▶ [Texte cité]:
◆ ◆ ◆ ◆ ◆

Les articles 973 et 974 nouveaux du CGI définissent les nombreuses restrictions à la déduction des dettes par les contribuables et/ou les sociétés dans lesquelles les contribuables détiennent une participation en capital.
Prêts in fine (article 974 nouveau du CGI)
Le Projet de Loi prévoit que le principal d’un emprunt in fine dont l’amortissement n’intervient donc qu’au terme de l’emprunt n’est plus déductible intégralement.
D’après la rédaction de l’article 974-I nouveau du CGI cette limitation ne devrait s’appliquer qu’aux emprunts souscrits directement par le contribuable et non aux emprunts qui seraient souscrits par des sociétés dans lesquelles le contribuable détiendrait des participations directes ou indirectes.
Sur le Fondement de cet article, le pourcentage de la dette déductible, au titre des emprunts souscrits directement par le contribuable au titre de biens immobiliers passibles de l’IFI (Immeubles de Placement, immeubles dont le contribuable se réserve la jouissance, …) serait calculé par application d’un pourcentage linéaire annuel applicable de façon constante à la durée totale de l’emprunt (eg : 20 ans = 5% par an).
Cela signifie, par exemple, qu’au terme d’une période de 5 ans, lorsque la durée du prêt est de 20 ans, seule 75% de la dette est déductible.
Hormis la question de principe que soulève ce dispositif, dont la finalité évidente est de restreindre la déduction totale d’une dette réelle, la méthode retenue est fausse financièrement.
En effet, le principal d’un emprunt immobilier n’est jamais amorti de façon linéaire mais de façon progressive, les banques exigeant toujours que les intérêts grevant un prêt immobilier soient acquittés par tout emprunteur, de façon prépondérante, en même temps que l’amortissement du principal de la dette sur la durée du prêt.
Retenir un taux d’amortissement linéaire a donc pour effet de majorer, de façon artificielle, la valeur nette imposable de l’immeuble assujetti à l’IFI au cours des nombreuses années de la durée d’emprunt, ce qui est défavorable au contribuable.

◆ ◆ ◆ ◆ ◆

▶ [Enregistrements extraits]:

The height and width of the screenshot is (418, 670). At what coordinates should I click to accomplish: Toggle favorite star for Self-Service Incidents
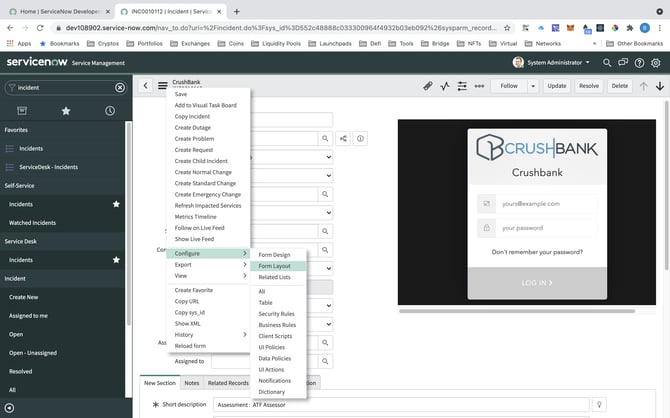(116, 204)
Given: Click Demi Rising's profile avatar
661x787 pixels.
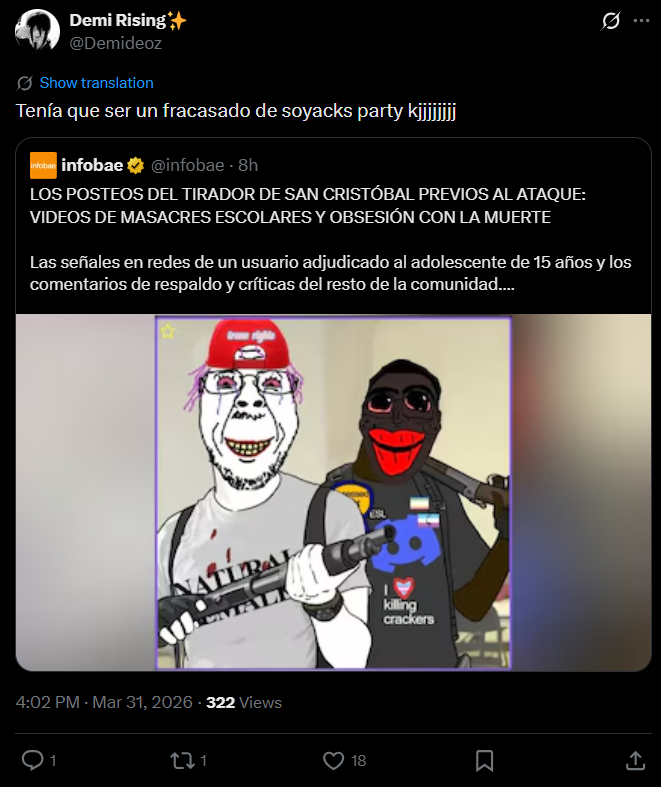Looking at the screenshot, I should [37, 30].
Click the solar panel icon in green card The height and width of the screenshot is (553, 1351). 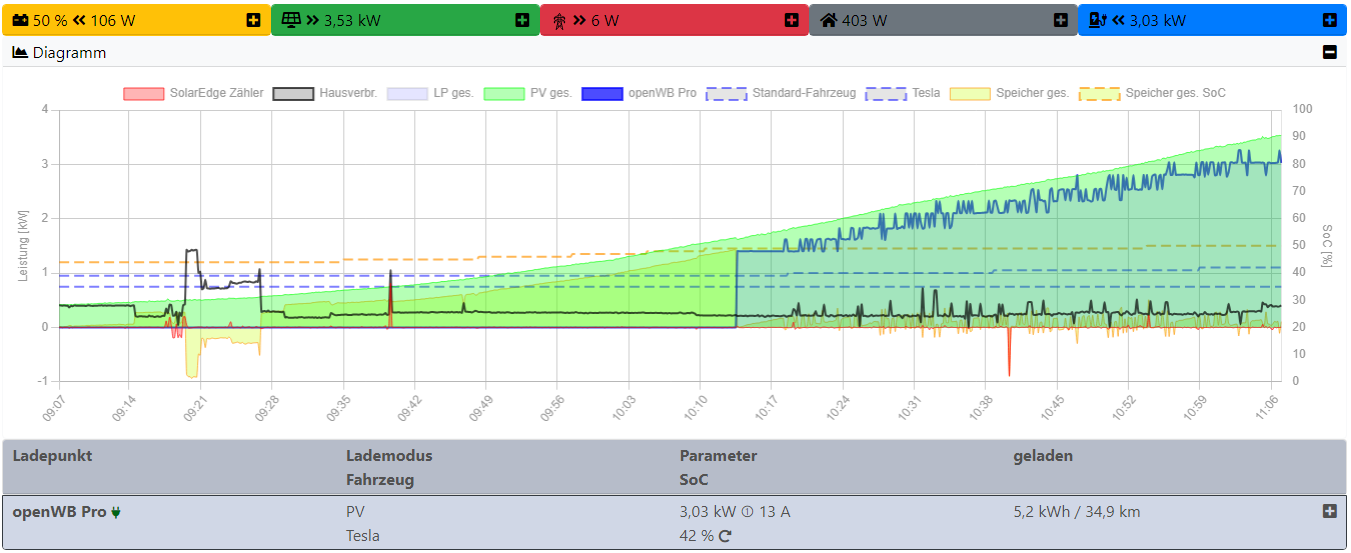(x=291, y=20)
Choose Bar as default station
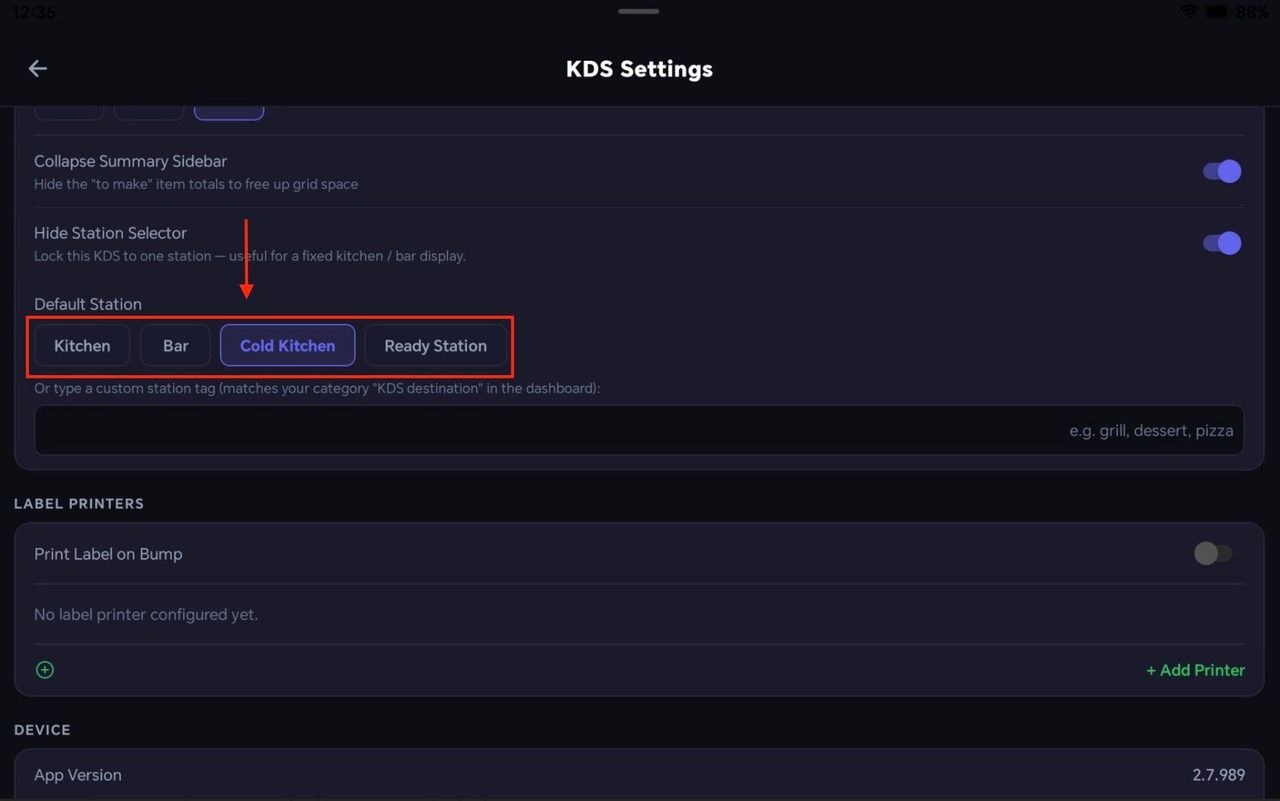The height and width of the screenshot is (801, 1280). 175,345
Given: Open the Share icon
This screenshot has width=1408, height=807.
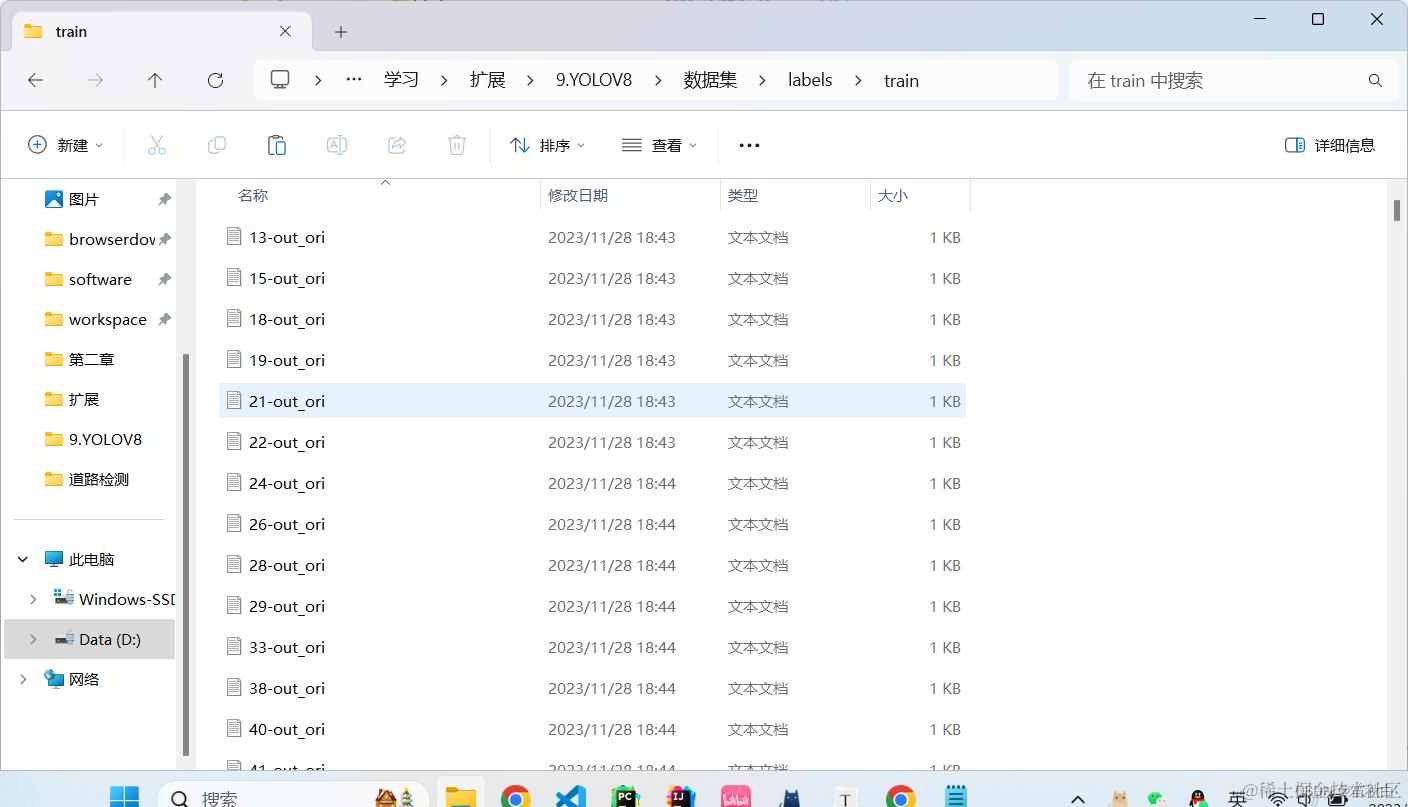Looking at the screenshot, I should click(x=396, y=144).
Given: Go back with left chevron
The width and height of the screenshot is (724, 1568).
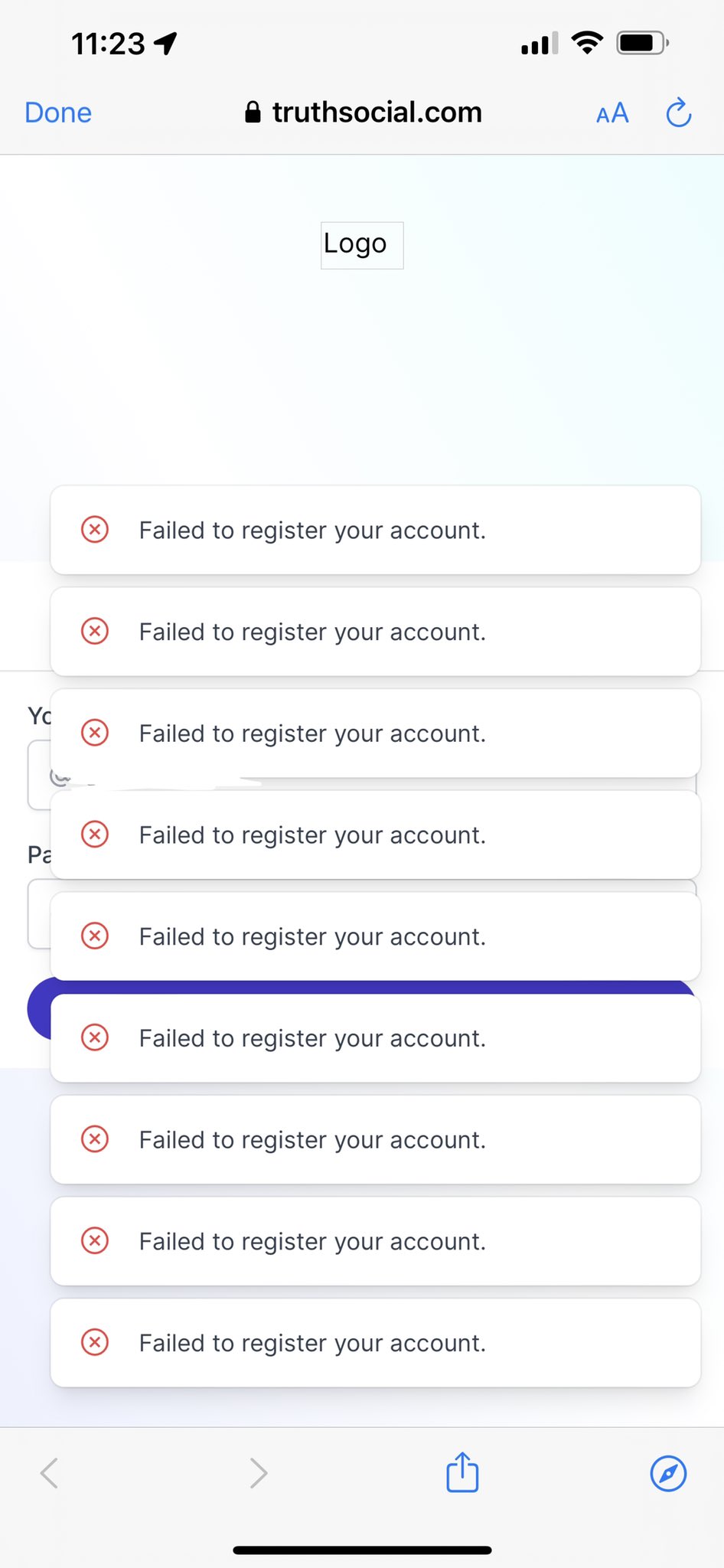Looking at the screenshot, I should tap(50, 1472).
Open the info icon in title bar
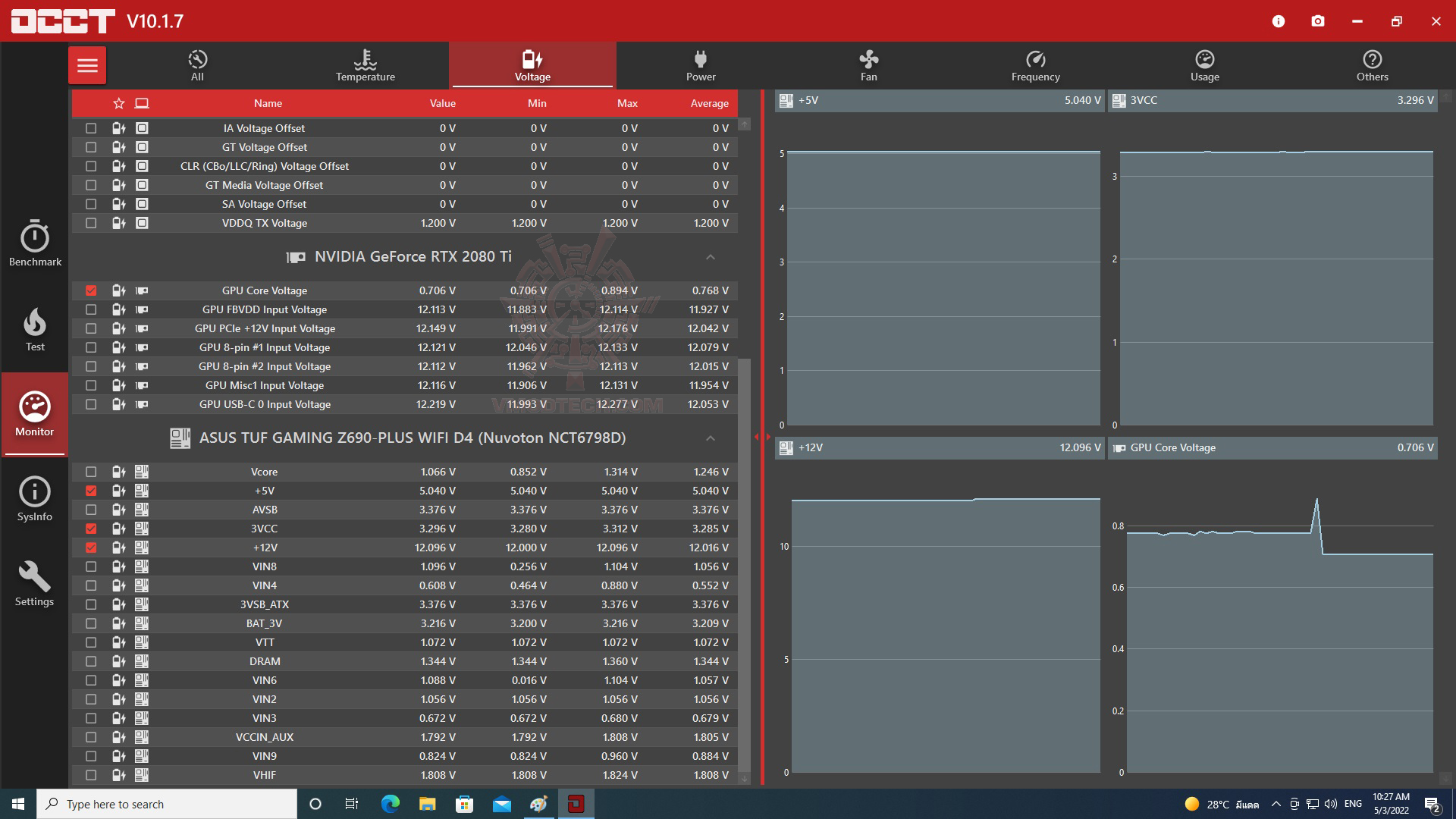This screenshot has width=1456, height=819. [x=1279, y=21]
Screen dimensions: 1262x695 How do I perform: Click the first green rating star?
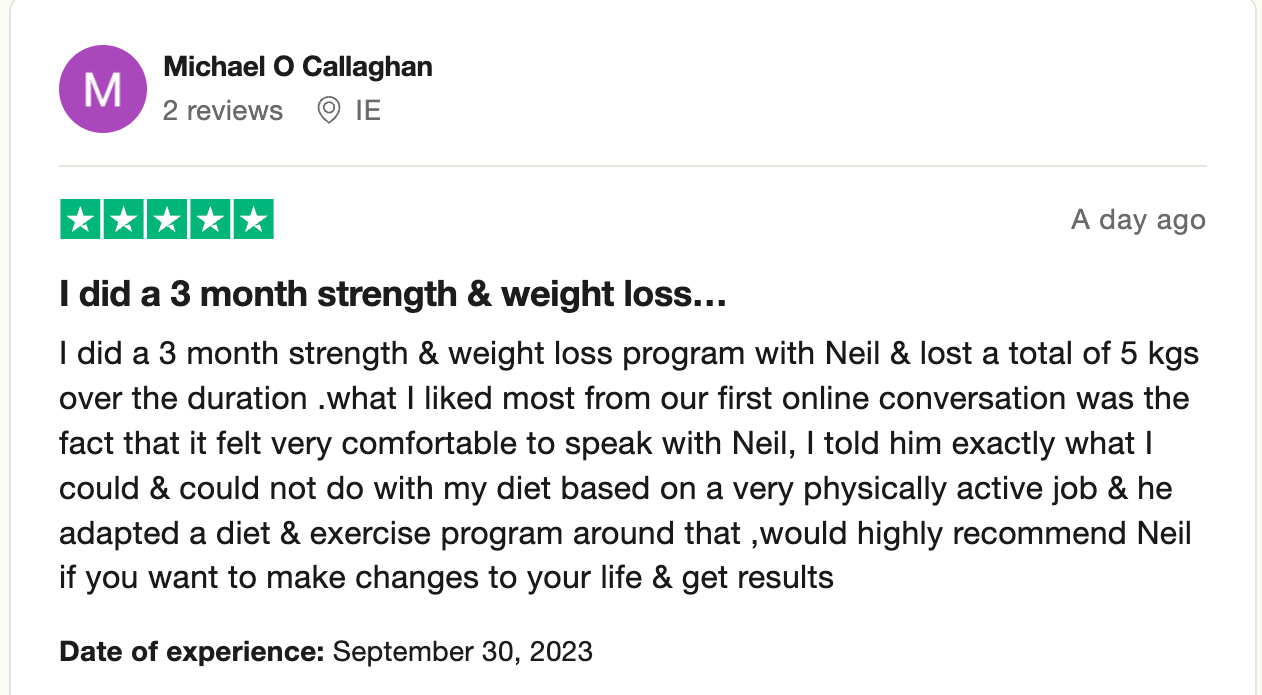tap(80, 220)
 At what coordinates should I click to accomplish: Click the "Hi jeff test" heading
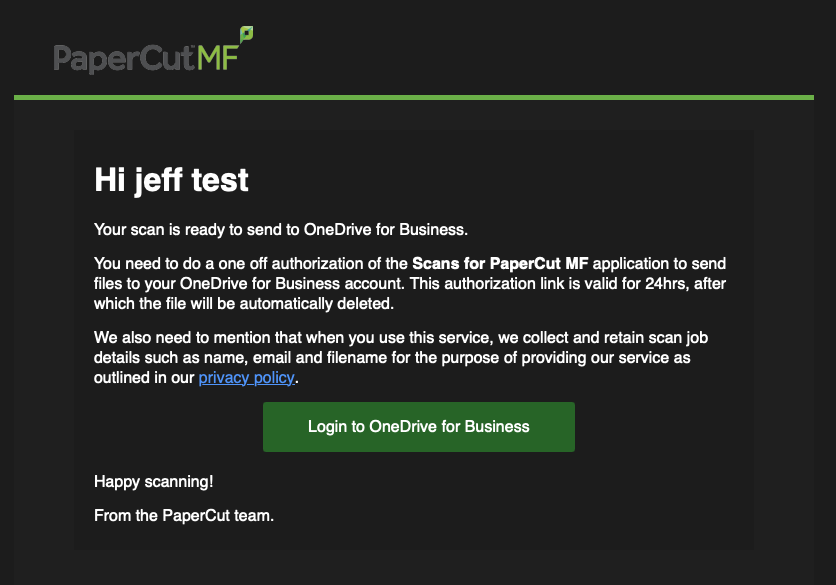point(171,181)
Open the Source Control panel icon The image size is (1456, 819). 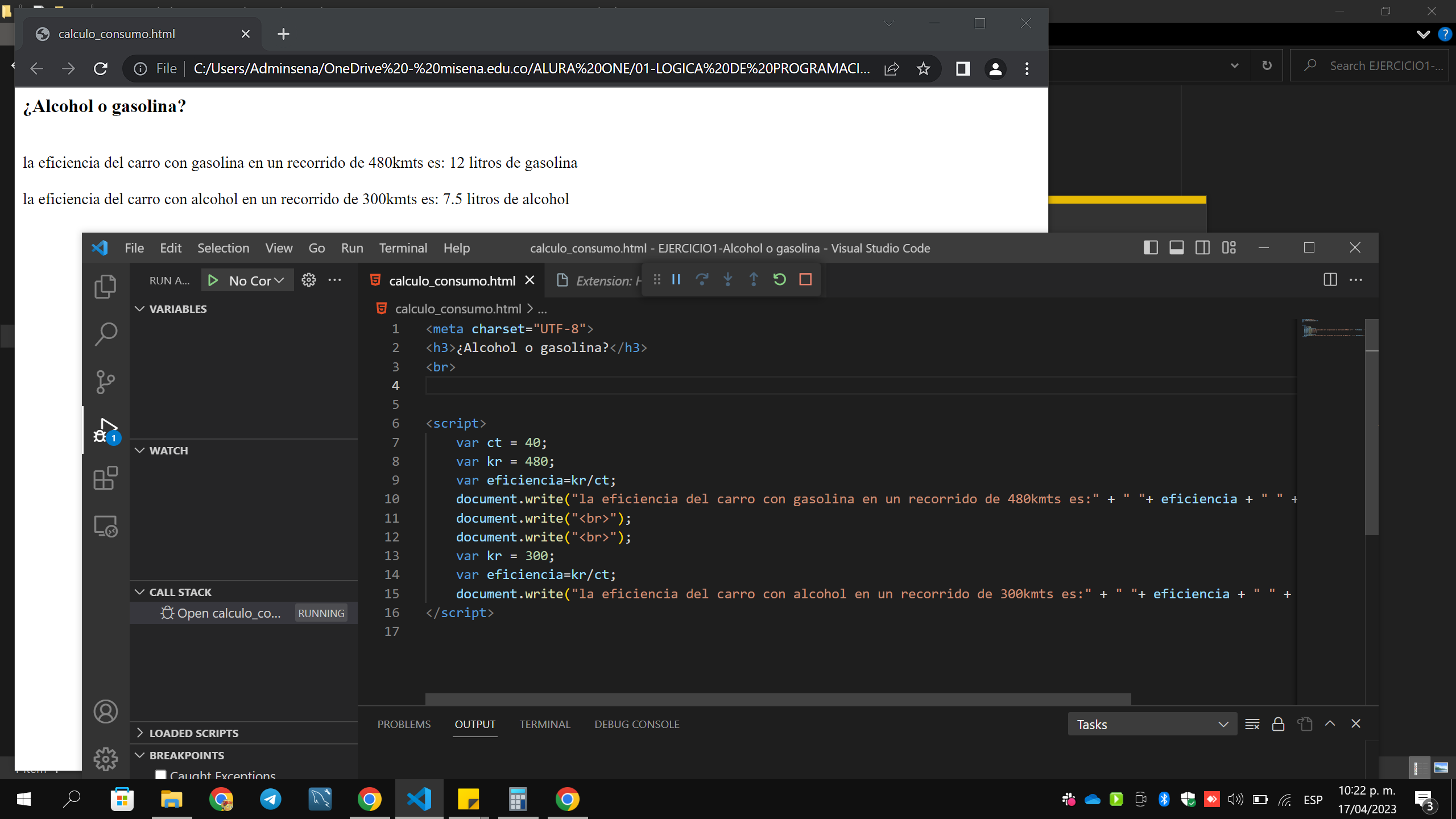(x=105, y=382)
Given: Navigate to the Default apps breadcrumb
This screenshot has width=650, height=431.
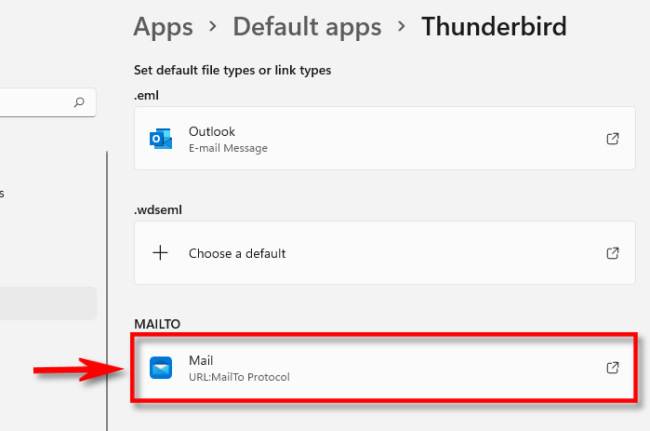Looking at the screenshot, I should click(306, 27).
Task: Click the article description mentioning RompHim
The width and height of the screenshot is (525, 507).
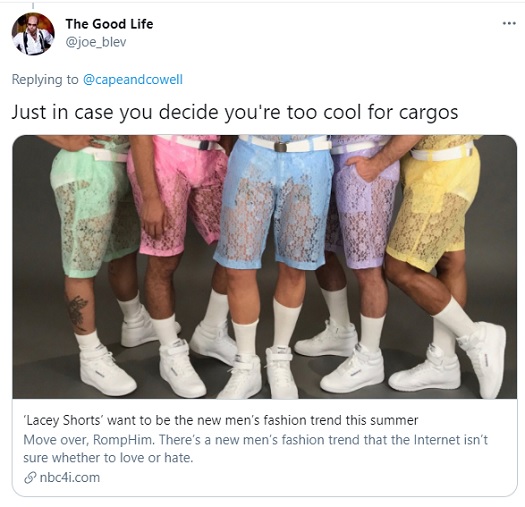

◆ ◆ ◆ ◆ ◆

▶ [Consignes]:
- A) D’après le texte cité, quelle part de la dette reste déductible au terme de 5 ans lorsque le prêt dure 20 ans ?
- B) Indiquez si chacune des affirmations suivantes concorde avec le texte cité, en justifiant par les mots exacts du texte : (i) la limitation de l’article 974-I nouveau du CGI viserait aussi les emprunts souscrits par des sociétés dans lesquelles le contribuable détient des participations ; (ii) le principal d’un emprunt immobilier s’amortit de façon progressive ; (iii) le recours à un taux d’amortissement linéaire avantage le contribuable.
- C) Rédigez la suite du texte cité sur les prêts in fine et l’IFI, à partir de sa dernière phrase.
Les enregistrements constituent un matériau distinct du texte cité.

▶ [Réponses aux consignes]:
- A) Seuls 75 % de la dette sont déductibles.

- B)
(i) Non : « ne devrait s’appliquer qu’aux emprunts souscrits directement par le contribuable et non aux emprunts qui seraient souscrits par des sociétés dans lesquelles le contribuable détiendrait des participations directes ou indirectes ».
(ii) Oui : « le principal d’un emprunt immobilier n’est jamais amorti de façon linéaire mais de façon progressive ».
(iii) Non : « ce qui est défavorable au contribuable ».

- C)
Cette distorsion est illustrée par le graphe joint, lequel compare les courbes d’amortissement de 2 prêts d’une durée de 20 ans, au taux fixe d’intérêt de 2,5% et prévoyant un amortissement annuel. La première courbe (orange) représente un prêt bancaire classique alors que la seconde courbe (grise) représente un prêt amortissable de façon linéaire sur la durée du prêt. Le principal de la dette bancaire est supérieur à la dette déductible telle qu’elle résulte du Projet de Loi et ce pendant la quasi-totalité de la durée du prêt.
Le mécanisme retenu par le Projet de Loi institue donc une double sanction : la totalité du principal d’un emprunt réel n’est pas déductible et la méthode retenue pour plafonner la fraction fiscalement déductible de l’emprunt est calculée selon une méthode artificielle et financièrement non conforme à la pratique bancaire appliquée de façon générale aux emprunteurs immobiliers.
Le résultat global est donc défavorable aux contribuables qui ont souscrit directement des emprunts in fine, par comparaison aux contribuables qui se sont endettés au moyen d’un emprunt amortissable.
Le Projet de Loi institue ainsi une discrimination entre les emprunteurs selon la méthode et le type de financement retenus par ces derniers pour financer leurs investissements immobiliers (mais aussi selon que les emprunts sont souscrits directement par le contribuable ou indirectement par les sociétés dans lesquelles ils détiennent des participations.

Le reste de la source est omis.